SharePoint Apps, Good,Bad,Ugly? - ropman76

We are looking to migrate an old Winforms application to our company&#x27;s 2013 SharePoint site.  Has anyone done any projects in Apps?  How did the project go?  Assuming prior knowledge of JavaScript and jQuery, how steep was the learning curve?
======
ramonlima
The concepts behind Sharepoint are really good, it's a fully fledged
framework, CMS and has a bunch of plugins for it.

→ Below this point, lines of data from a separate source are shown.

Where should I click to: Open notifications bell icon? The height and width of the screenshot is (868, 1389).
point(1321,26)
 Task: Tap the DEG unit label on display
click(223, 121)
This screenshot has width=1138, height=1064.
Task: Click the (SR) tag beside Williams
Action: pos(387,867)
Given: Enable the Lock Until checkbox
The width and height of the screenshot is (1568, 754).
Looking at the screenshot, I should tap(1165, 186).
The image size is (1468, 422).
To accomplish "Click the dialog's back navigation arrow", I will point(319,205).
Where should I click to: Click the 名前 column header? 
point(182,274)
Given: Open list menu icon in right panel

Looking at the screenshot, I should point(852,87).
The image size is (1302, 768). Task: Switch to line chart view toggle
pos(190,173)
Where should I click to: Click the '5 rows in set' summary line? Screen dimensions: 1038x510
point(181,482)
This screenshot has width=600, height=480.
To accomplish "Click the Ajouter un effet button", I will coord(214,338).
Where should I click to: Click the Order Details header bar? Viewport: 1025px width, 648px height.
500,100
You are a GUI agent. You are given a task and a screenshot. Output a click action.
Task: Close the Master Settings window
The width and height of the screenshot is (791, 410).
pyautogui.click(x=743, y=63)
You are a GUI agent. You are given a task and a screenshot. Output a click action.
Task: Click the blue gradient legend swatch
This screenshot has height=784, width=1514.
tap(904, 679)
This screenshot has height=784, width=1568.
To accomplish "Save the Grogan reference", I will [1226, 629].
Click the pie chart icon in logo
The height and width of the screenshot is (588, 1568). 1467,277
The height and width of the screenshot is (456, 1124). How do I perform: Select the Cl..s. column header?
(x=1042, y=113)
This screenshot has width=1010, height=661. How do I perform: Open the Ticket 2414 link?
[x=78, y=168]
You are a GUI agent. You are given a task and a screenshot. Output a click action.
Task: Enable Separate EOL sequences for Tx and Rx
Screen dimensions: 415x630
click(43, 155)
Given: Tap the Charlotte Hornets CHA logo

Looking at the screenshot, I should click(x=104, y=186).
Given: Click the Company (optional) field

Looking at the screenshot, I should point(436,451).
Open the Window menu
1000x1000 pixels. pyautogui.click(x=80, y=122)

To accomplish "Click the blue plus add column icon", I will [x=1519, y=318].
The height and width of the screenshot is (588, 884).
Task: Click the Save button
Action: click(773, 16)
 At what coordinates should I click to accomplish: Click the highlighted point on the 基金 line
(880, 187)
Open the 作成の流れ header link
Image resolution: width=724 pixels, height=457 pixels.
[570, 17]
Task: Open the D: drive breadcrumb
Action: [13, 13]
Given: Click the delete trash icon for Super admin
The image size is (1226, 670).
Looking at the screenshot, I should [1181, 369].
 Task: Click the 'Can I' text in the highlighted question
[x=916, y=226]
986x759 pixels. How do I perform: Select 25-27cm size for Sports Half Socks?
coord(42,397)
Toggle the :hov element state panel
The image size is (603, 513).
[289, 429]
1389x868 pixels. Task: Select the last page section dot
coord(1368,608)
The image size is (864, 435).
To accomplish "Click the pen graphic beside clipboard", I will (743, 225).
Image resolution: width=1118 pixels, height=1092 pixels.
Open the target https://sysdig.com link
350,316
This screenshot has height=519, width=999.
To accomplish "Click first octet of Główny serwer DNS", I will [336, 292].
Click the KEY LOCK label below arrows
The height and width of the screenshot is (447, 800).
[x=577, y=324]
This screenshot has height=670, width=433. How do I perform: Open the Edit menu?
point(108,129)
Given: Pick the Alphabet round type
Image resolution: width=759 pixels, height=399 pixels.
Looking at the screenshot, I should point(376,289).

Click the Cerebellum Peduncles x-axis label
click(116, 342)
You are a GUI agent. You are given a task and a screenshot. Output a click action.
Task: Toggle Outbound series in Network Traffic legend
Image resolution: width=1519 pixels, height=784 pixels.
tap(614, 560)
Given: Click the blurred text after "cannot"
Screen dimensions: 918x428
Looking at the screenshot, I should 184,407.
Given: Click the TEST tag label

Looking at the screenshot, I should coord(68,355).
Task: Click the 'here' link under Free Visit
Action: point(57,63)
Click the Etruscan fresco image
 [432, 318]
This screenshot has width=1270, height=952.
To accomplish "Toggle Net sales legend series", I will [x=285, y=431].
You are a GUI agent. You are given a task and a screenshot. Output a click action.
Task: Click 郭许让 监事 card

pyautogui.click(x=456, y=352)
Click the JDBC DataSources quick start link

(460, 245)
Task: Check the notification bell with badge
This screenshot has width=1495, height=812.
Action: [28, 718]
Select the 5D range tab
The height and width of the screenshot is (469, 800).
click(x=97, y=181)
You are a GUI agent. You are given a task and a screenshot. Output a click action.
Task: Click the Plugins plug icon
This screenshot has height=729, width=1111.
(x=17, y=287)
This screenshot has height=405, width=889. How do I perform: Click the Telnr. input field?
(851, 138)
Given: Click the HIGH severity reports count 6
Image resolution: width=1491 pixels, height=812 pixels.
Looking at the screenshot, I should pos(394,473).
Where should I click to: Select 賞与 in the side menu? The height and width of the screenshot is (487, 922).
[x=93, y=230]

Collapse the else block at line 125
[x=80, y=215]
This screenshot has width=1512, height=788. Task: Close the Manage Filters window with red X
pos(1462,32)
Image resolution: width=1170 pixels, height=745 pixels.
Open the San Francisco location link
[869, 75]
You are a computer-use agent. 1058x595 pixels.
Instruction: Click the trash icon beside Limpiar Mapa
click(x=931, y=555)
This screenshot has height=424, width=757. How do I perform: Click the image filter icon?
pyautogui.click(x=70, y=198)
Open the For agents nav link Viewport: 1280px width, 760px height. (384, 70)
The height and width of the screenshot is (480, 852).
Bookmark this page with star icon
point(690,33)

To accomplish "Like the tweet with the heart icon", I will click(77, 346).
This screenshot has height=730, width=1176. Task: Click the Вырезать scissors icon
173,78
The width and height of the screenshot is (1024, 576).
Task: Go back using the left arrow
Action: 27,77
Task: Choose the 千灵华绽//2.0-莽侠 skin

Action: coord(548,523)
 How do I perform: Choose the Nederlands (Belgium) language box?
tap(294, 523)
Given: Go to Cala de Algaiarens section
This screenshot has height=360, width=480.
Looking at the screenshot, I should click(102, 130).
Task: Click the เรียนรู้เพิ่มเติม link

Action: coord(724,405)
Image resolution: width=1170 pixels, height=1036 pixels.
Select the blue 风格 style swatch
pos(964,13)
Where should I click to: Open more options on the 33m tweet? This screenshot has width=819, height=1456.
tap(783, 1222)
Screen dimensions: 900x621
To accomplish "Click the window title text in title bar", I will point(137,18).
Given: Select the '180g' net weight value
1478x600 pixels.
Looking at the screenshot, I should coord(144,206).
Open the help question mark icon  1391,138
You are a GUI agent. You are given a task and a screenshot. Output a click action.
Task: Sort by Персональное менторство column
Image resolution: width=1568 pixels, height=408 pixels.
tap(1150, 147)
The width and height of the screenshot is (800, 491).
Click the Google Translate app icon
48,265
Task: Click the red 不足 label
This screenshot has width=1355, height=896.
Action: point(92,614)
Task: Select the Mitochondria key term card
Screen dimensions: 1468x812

The downside dough is that it's all good when you start, but when you get into
more details of your requirements you end up figuring out that it cannot be
done in this framework, then you endup doing it outside of it due to it will
not meet your needs. OBS: You'll always find some bug that no-one found it
till today and you'll be the first guy with that bug once you get there, by
then you'll be into 85% of your project. Sometimes you'll find bugs that will
be solved "in the future".

If you're into Javascript and JQuery I recommend NodeJS, it's rock solid, very
fast and lean JS Framework for Dev, it's server-side. It will certainly be a
bootstrap for your project. You can get a hello world running in under a
minute, once you get a hang of either Express, SailJS or Meteor you'll have a
happy project and time/effort.

Best Regards, Ramon